I plan on reading this book soon, so I can regurgitate her wisdom and present it as my own. Until I can reflect the intelligence of someone else onto my blog post, I will frighten you with tales of television has-beens from the 70's and 80's.
I will NOT start with Kirk Cameron, because it is far to easy to mock him. In fact, I've done it already. So I'm not going to aim at the ridiculously easy Kirk Cameron target.
Instead, I will turn my attention to the outrageously pompous, politically ignorant Scott Baio. Actually, B.A. turned my attention to him. It seems he turned into quite the prick. I blame Joanie for not loving him enough. It embittered him and clouded his judgment. On the bright side, he seems to have a lot of free time on his hands to engage in Twitter-based disputes with complete strangers.

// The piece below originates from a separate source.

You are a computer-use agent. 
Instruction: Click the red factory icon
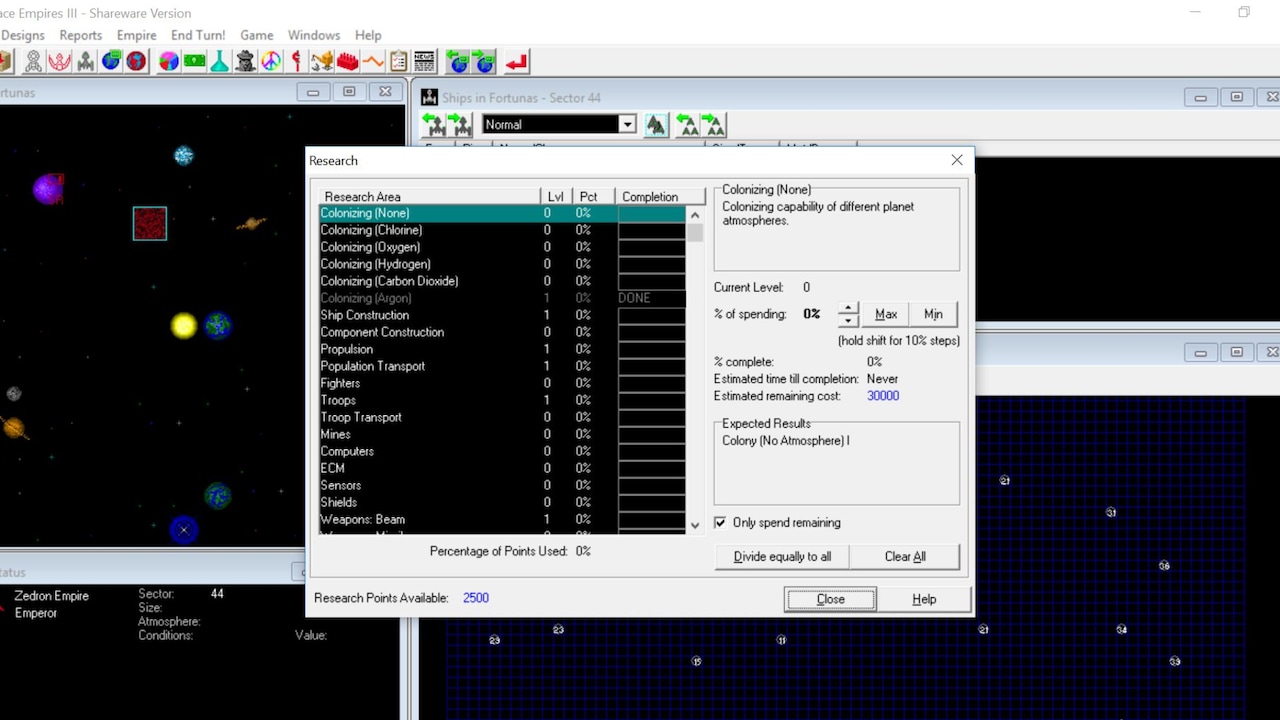[347, 62]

Then, someone who's been on my radar for quite some time, but whose special blend of crazy I've been unable to weave into a blog post before now: Dirk Benedict. I know that's a long, rambling treatise; I bet you have neither the time nor inclination to read it. Let me just tell you that Mr. Benedict believes feminists ruined the new "Battlestar Galactica." (Because, if there were ever a genre aimed squarely at the female audience, it is science fiction.) It seems he was quite upset that StarBUCK became StarDOE:
"Women are from Venus. Men are from Mars. Hamlet does not scan as
Hamletta. Nor does Han Solo as Han Sally. Faceman is not the same as
Facewoman. Nor does a Stardoe a Starbuck make. Men hand out cigars.
Women `hand out' babies. And thus the world, for thousands of years,
has gone round."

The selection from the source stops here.